Malaysia increases surcharge to fund FIT program


Malaysia’s Sustainable Energy Development Authority (SEDA) has announced that it will increase the country’s renewable energy surcharge from 1% to 1.6% in the new year in order to fund its burgeoning feed-in tariff (FIT) program.

The country’s minister of Energy, Green Technology and Water gave the green light for the increase of the Renewable Energy (RE) fund this week, which will affect distribution licensees, such as Tenaga Nasional Berhad (TNB) and Sabah Electricity Sdn Bhd (SESB).

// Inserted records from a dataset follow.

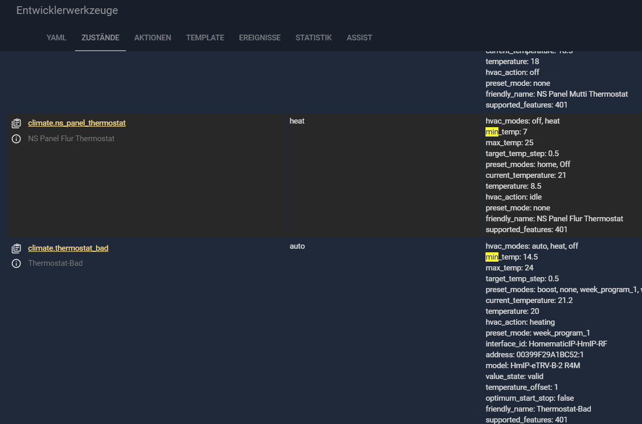Select the ZUSTÄNDE tab
Image resolution: width=642 pixels, height=424 pixels.
100,38
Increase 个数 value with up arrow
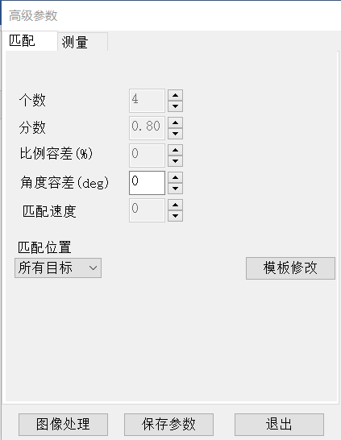Screen dimensions: 341x440 click(x=176, y=95)
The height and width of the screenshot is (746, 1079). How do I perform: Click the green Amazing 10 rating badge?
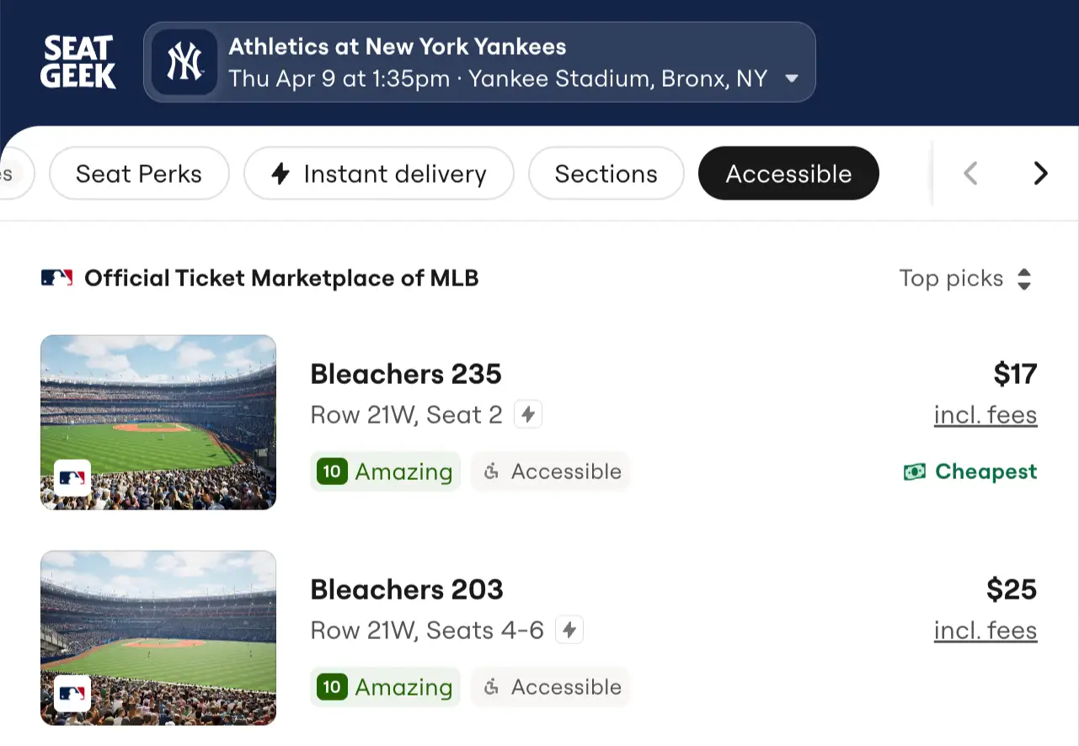point(385,472)
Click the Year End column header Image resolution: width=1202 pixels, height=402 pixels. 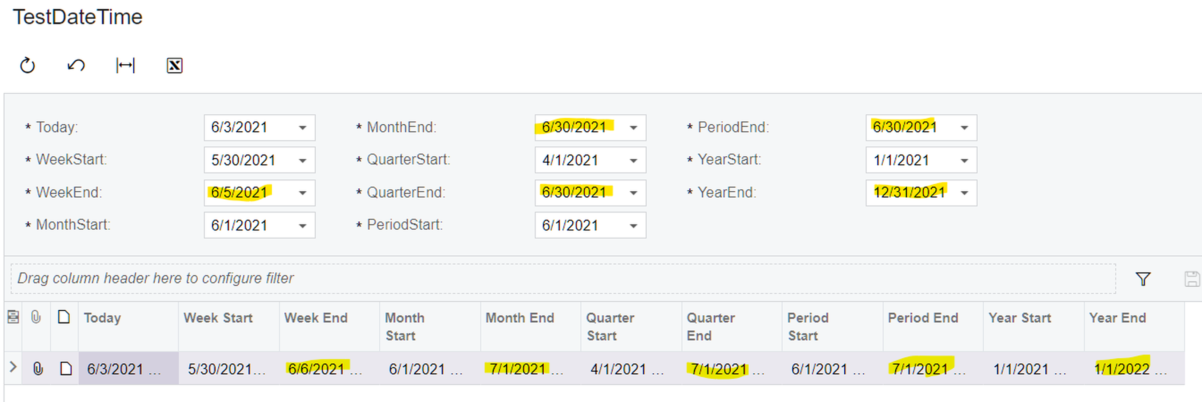coord(1117,318)
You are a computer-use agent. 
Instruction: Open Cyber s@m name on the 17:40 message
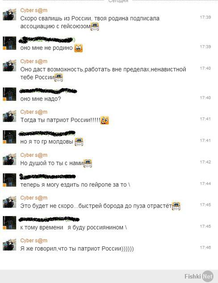[x=34, y=61]
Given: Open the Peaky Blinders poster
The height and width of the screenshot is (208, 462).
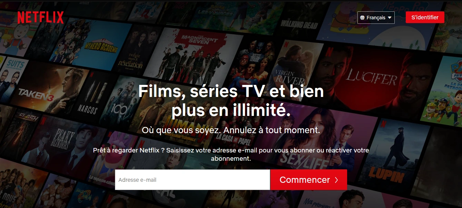Looking at the screenshot, I should pyautogui.click(x=59, y=141).
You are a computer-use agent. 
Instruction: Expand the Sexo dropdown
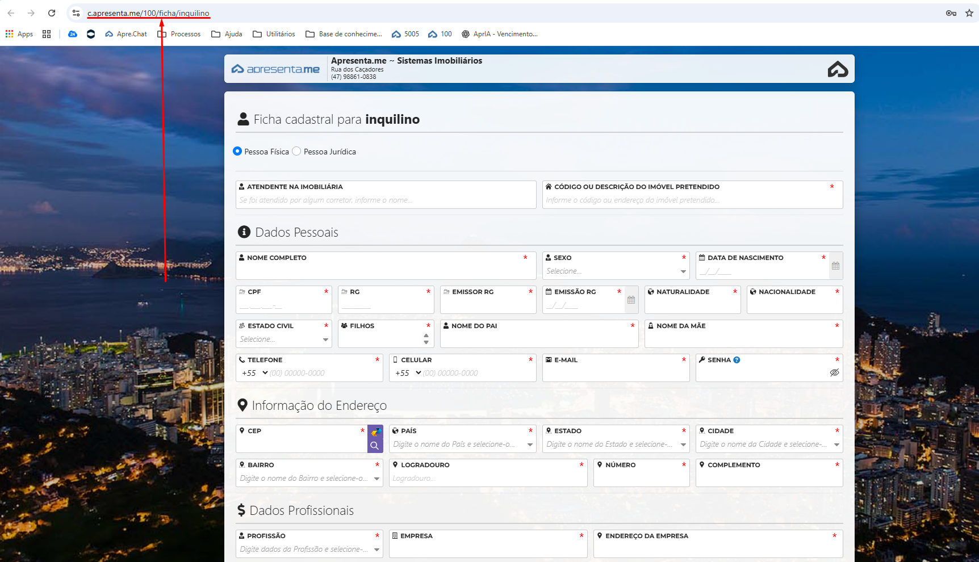pyautogui.click(x=683, y=271)
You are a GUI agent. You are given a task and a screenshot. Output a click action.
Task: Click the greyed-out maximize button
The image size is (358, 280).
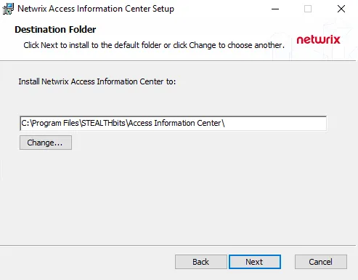(308, 9)
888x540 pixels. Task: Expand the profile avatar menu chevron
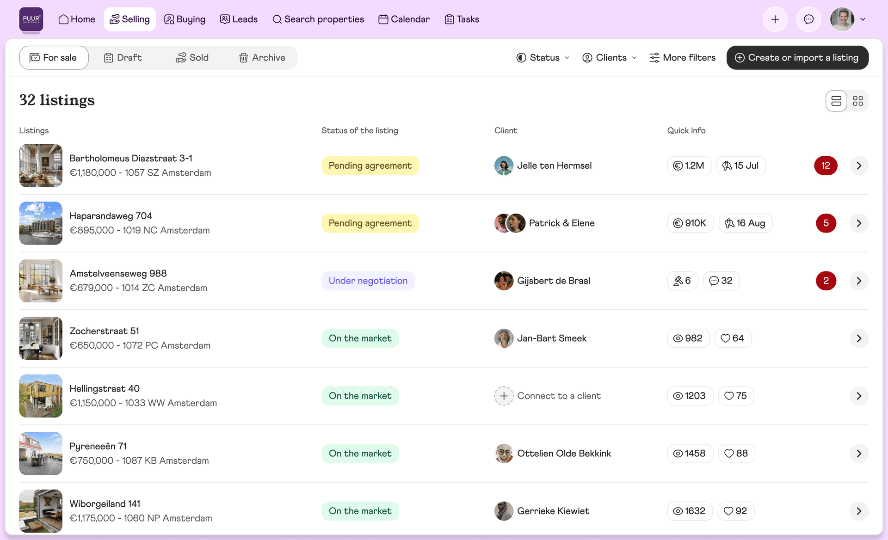tap(863, 19)
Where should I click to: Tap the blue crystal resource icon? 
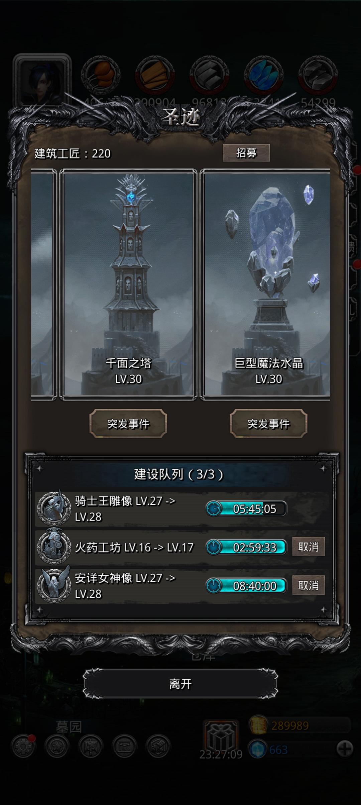(x=264, y=75)
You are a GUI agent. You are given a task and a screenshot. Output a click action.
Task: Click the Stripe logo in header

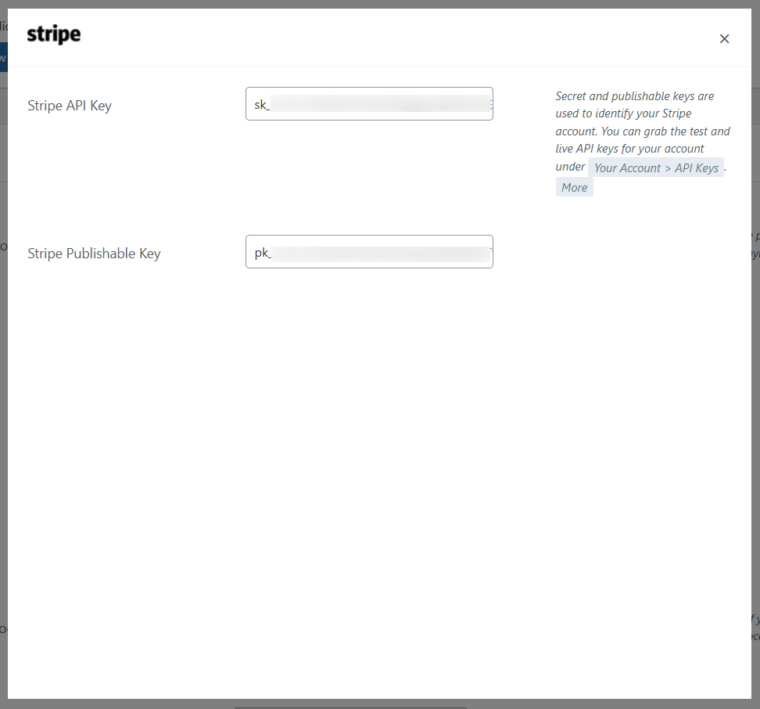(x=54, y=35)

The RE Fund was created to support Malaysia’s FIT scheme, which was introduced in December 2011. Those customers that consume less than 300 kWh of electricity are exempt from contributing to the RE Fund, and the increase is anticipated to affect just 29% of mainland Malaysian consumers, and 38% of those from Sabah – a Malaysian state located on the northern tip of the island of Borneo.

SEDA chairman, Datuk Yee Moh Chai, said: "The implementation of the FIT mechanism since December 1st 2011 has been a resounding success. Under the previous Small Renewable Energy Power (SREP) program, only 61.2 MW of RE capacity was connected to the grid at the end of 2010.

"After 24 months of implementation by SEDA Malaysia, the FIT mechanism has a total approved RE capacity of 482 MW, which constitutes of 40.2% for solar PV, 27.7% for biomass, 27.2% for small hydro, and 4.9% for biogas. After 24 months of implementation, the country now has a cumulative total of 119 MW of renewable energy capacity connected to the grid, which represents an increase of 94% on the initial baseline."

By the end of October 2013, a total of 775 homeowners with solar panels fitted to their roofs had benefited from the FIT scheme: a figure that Datuk Yee hopes will swell as public support for solar continues to increase. During the initial tender for FIT projects, the allotted quota of 1,500 kW was snapped up by homeowners within the first hour. In total, there have been 2,279 approved applications for residential rootop FIT schemes, with 8.98 MW already in production and a total of 24.43 MW in the pipeline.

The increased surcharge means the FIT scheme can be expanded to Sabah’s residential consumers, although the state of Sarawak will abide by its own legislations and so will not be introducing FIT in the immediate future.

Malaysia’s growing renewable energy landscape was recognized in 2010 as the most-improved among 18 countries in a study by Vermont Law School, Institute for Energy & the Environment, fuelled largely by the government’s introduction of a national RE Policy and Action Plan.

SEDA, however, admits that there is still some way to go, and that continuous efforts at improvement are currently in place. "As a country’s economy is strongly pegged to price of energy, the ability to achieve a certain level of energy autonomy will help to create a more robust and resilient economy," said Datuk Yee.